TRE 0.8.0 Released

by Ville Laurikari on September 20, 2009

Download here. New in this release:

  • Added tre_ prefix to all functions exported from libtre. This changes the binary interface (ABI). The old source interface (API) is still available in <tre/regex.h>.  New code should use <tre/tre.h> which exports functions that have the prefix.
  • Visual C++ 6 project files replaced with Visual Studio 2008 files.
  • Bug fixes.

{ 13 comments… read them below or add one }

1 Bang Jun-young October 2, 2009 at 14:03

Thanks for the work but what are actually included in the tarballs are Visual C++ 6 files.

2 Ville Laurikari October 2, 2009 at 14:10

Oh, drats. I forgot to update something and the old files still got into the packages. Thanks for letting me know!

I’ve now fixed this for the next release. Until then, you can download the project (.vcproj) and solution (.sln) files for Visual Studio 2008 from the darcs repository here.

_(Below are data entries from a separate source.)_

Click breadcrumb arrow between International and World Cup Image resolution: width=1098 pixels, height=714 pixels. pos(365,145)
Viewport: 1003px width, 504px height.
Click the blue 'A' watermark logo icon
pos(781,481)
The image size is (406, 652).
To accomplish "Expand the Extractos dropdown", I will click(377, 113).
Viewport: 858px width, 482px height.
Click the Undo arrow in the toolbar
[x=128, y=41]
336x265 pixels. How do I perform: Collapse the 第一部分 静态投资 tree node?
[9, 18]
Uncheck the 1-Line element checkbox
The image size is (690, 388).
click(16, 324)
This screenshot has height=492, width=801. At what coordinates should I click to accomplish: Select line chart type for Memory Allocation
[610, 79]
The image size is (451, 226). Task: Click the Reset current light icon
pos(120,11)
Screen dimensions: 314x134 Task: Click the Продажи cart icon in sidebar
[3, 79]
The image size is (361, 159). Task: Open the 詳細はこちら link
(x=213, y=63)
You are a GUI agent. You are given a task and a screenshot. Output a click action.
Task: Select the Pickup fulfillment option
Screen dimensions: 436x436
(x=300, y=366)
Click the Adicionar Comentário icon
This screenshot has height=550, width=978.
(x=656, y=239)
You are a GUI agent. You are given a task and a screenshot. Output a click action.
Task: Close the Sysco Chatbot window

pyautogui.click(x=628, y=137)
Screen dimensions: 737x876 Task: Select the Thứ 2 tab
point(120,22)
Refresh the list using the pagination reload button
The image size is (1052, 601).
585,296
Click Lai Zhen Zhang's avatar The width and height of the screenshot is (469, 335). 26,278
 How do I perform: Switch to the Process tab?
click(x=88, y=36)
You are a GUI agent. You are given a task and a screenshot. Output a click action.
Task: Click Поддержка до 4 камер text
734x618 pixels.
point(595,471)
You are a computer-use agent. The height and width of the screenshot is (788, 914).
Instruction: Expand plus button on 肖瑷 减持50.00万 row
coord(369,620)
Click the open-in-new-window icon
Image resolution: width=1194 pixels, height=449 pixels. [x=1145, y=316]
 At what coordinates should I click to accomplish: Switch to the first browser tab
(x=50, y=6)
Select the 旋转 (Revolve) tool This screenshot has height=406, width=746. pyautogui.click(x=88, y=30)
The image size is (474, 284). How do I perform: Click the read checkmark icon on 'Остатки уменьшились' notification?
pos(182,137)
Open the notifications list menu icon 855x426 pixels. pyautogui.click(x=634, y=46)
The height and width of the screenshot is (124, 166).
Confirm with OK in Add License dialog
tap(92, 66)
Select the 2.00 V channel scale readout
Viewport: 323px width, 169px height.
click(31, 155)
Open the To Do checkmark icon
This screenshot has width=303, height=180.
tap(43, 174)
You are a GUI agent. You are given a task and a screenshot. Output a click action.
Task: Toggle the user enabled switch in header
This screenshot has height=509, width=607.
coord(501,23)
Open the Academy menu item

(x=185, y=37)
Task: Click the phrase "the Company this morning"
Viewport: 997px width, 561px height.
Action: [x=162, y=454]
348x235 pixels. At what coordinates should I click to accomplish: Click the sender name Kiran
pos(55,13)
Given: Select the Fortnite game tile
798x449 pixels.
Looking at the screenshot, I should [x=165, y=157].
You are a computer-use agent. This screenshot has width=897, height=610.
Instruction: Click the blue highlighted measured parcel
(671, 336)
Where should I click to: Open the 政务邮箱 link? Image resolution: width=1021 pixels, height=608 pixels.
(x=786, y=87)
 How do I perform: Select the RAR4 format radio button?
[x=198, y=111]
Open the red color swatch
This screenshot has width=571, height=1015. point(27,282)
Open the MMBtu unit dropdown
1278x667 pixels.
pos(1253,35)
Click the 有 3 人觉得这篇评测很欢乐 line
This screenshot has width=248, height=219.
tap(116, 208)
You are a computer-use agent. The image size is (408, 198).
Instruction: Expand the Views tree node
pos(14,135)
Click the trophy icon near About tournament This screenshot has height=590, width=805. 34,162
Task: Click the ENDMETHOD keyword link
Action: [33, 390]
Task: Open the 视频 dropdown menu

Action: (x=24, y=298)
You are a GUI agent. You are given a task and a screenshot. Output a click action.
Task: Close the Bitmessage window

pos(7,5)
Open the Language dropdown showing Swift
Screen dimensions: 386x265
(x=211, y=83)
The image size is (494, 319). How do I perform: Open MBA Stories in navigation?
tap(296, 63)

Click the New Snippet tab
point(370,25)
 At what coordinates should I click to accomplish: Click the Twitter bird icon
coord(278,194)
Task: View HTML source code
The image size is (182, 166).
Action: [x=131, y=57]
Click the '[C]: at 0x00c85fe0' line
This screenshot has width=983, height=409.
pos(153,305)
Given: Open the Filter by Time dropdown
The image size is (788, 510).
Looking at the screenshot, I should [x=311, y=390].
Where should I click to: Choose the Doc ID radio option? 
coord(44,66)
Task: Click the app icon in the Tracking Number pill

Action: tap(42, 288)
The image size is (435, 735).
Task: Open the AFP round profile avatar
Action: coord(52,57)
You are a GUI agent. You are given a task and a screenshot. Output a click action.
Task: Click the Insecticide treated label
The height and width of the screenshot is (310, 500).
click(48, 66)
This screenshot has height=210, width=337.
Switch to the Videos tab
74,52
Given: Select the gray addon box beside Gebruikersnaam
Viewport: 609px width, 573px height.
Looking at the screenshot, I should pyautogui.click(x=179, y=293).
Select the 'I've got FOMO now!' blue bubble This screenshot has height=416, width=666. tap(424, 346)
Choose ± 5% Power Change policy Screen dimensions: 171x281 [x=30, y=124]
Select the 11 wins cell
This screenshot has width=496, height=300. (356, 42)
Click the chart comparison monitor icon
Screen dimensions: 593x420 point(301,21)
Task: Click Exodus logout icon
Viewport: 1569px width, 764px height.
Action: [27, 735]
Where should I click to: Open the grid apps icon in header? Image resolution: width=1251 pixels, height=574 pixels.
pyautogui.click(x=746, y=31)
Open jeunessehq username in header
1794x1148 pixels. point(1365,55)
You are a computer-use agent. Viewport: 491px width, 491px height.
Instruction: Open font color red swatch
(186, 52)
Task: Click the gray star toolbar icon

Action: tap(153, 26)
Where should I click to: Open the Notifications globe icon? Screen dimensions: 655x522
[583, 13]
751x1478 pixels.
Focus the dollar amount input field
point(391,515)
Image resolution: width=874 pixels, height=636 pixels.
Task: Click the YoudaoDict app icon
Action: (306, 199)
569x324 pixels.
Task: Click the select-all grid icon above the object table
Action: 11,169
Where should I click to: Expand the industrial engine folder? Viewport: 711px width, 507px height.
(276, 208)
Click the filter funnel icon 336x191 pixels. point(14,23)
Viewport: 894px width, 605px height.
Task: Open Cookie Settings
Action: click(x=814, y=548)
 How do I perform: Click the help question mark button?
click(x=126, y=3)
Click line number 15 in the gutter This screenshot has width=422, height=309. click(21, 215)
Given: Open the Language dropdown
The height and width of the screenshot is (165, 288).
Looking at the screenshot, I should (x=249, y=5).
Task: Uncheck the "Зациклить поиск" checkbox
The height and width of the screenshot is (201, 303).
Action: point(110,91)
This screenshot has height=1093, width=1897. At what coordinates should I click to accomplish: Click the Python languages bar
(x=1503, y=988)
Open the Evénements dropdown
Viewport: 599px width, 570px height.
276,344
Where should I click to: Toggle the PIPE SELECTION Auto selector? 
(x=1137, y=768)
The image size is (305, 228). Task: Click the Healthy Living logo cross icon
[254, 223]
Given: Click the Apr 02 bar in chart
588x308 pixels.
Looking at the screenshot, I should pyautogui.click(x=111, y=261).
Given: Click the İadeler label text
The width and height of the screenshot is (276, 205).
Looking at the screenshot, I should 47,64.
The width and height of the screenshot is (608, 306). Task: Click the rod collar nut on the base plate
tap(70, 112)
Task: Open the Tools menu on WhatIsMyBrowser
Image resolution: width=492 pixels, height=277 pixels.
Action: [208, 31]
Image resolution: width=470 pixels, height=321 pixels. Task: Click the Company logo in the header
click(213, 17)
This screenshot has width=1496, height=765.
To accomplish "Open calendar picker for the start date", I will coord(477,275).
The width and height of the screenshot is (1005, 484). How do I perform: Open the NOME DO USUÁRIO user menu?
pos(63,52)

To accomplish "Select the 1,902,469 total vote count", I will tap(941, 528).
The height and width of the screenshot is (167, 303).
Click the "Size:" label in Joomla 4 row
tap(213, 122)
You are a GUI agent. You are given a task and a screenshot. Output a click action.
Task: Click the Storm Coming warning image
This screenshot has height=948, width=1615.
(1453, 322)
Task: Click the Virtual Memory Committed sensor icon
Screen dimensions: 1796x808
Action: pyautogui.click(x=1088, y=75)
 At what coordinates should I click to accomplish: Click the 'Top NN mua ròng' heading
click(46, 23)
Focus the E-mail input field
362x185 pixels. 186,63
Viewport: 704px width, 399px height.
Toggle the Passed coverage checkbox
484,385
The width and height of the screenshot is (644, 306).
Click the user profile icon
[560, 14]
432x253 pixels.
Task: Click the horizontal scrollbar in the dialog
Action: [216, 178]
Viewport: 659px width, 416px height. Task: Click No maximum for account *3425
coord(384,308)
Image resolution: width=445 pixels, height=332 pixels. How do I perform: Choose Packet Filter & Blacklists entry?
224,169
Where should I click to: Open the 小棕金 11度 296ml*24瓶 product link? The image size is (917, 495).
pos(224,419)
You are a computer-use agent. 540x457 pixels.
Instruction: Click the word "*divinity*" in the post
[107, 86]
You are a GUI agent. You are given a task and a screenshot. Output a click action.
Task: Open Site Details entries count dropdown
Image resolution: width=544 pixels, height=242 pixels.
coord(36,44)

3 GregK October 5, 2009 at 19:18

TRE is mentioned on Wikipedia, but the reference to LGPL is outdated now.
http://en.wikipedia.org/wiki/Agrep

4 Ville Laurikari October 7, 2009 at 21:19

Indeed. I went and updated the agrep page regarding TRE license.

5 Bang Jun-young November 10, 2009 at 03:34

Checked out the sources with command ‘darcs get –set-scripts-executable http://laurikari.net/tre/darcs/stable/‘ as described on the download page, but I still can’t find Visual Studio 2008 files there.

Downloading the files from the darcs web interface by clicking on the ‘plain’ link doesn’t work either. What I actually got were HTML-decorated text (< garbled with &lt\;) rather than plain text.

Downloading from the browser's view-source page doesn't work either. This time the server refuses to send data to the browser. :-(

6 Ville Laurikari December 2, 2009 at 12:45

Sorry about that, and sorry for the delay (your comment got caught in the spam filter). Now the darcs repo is properly updated.

I have no problems downloading files from the web interface.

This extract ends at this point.